Behavioral interventions are usually relatively inexpensive and easy to implement, but the effectiveness chiefly depends on the patient’s adherence [6]. Obtaining women’s trust and encouragement is essential if we are to provide early diagnosis and proper treatment [41].
The most recognized behavioral interventions for urinary incontinence are Pelvic Floor Muscle (PFM) exercise and bladder training. Both exercises are known to be effective in treating stress and urge incontinence [42]. Sampselle [16] conducted an interventional study on community-dwelling women. Pelvic muscle training was supplemented with bladder training for women with urge or mixed incontinence. After a 6 month observation period the treatment group experienced significant declines in the severity of UI and QOL were significantly improved in treatment versus control group.
In our study, the effect of a Behavioral Intervention Program on quality of life of the diabetes elderly females with urinary incontinence was examined in 60 females aged 60-74 years old referring to health Centers in Jahrom city. The results showed a considerable increase in I-QOL subtype scores, immediately, 2 and 3 months after the intervention for the subject’s in the intervention group. According to Tables 2-4, immediately, 2 and 3 months after intervention, there was significant difference in I-QOL subtype scores, (the avoidance and limiting behavior (P=0/004), the psychological impact (P=0/05) and Social Embarrassment (P=0/04)).
Forouhari et al. [43] did a study entitled “the Effects of training on quality of life in 62 menopause females”. The results showed a significant increase in the mean scores in all quality of life dimensions (Vasomotor, psychological-social, physical, and sexual) in intervention group.

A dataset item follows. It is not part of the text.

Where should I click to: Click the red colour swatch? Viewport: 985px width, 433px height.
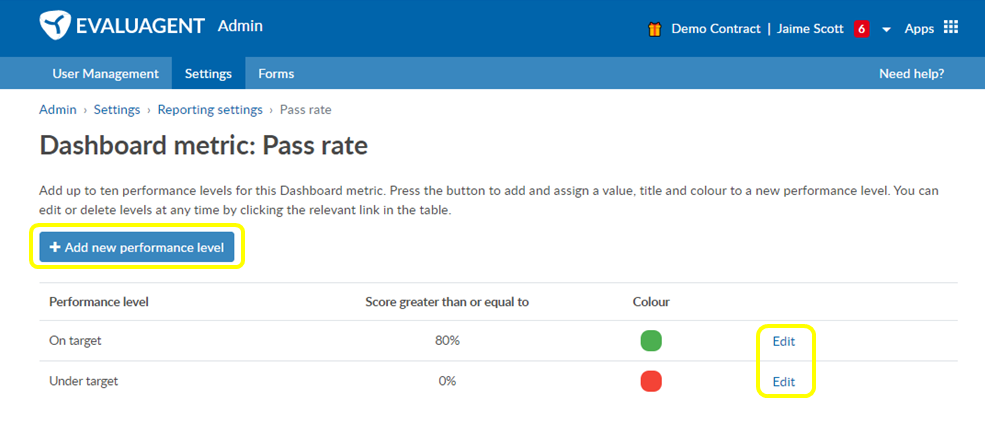[x=651, y=381]
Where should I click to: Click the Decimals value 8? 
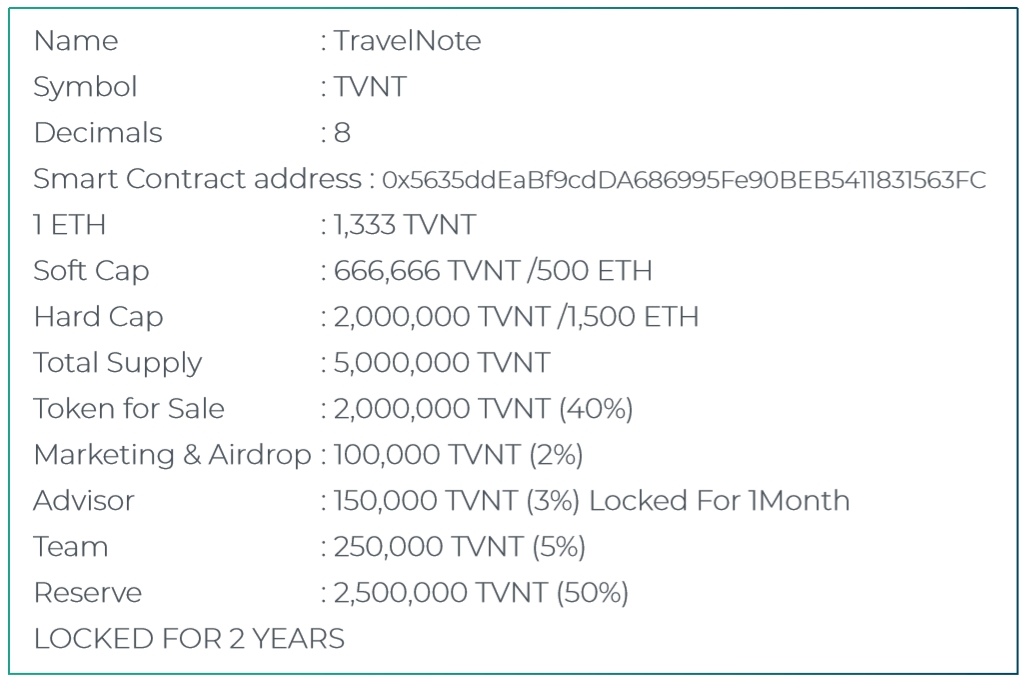pyautogui.click(x=342, y=133)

Our results support the Oh et al. [44], and Cardozo [45] studies that showed a significant improvement in the quality of life outcomes in elderly people with urinary incontinence. The results of all studies showed a significant improvement on the quality of life outcomes in elderly people with urinary incontinence.
Health care providers need to be sensitive to these deterrents and identify better ways to evaluate and discuses urinary incontinence (UI) with their patients. In addition, they can play an important role in teaching patients about their health condition, treatment options, and disease management. The Behavioral Intervention Program significantly improved the quality of life outcomes of the diabetic elderly females with urinary incontinence. Thus, it is concluded that the individuals with incontinence can be significantly improved following instruction by health care providers.
• To perform the study, the researchers first attempted to obtain a referral and license from the School of Nursing and Midwifery in Jahrom city.
• Before starting the study, the subjects were presented with all the necessary basic information and adequate in relation to the objectives and process the work.
• At all stages of study were performed written consent of the subjects and they were assured that the information was confidential and only line of research analyzes.
• At the end of the study, a training booklet containing material discussed during the training sessions were given to the control group and health care centers.
Suggestions for future research
• The effect of training on quality of life of elderly middle-aged (84-75) with urinary incontinence
• The effect of training on quality of life of elderly diabetic(type 1) patients with urinary incontinence
• Comparison of the prevalence of urinary problems in elderly outpatients with those hospitalized
• Comparison of two methods of medication and behavioral techniques to reduce the signs and symptoms of urinary incontinence in elderly (Appendix 1).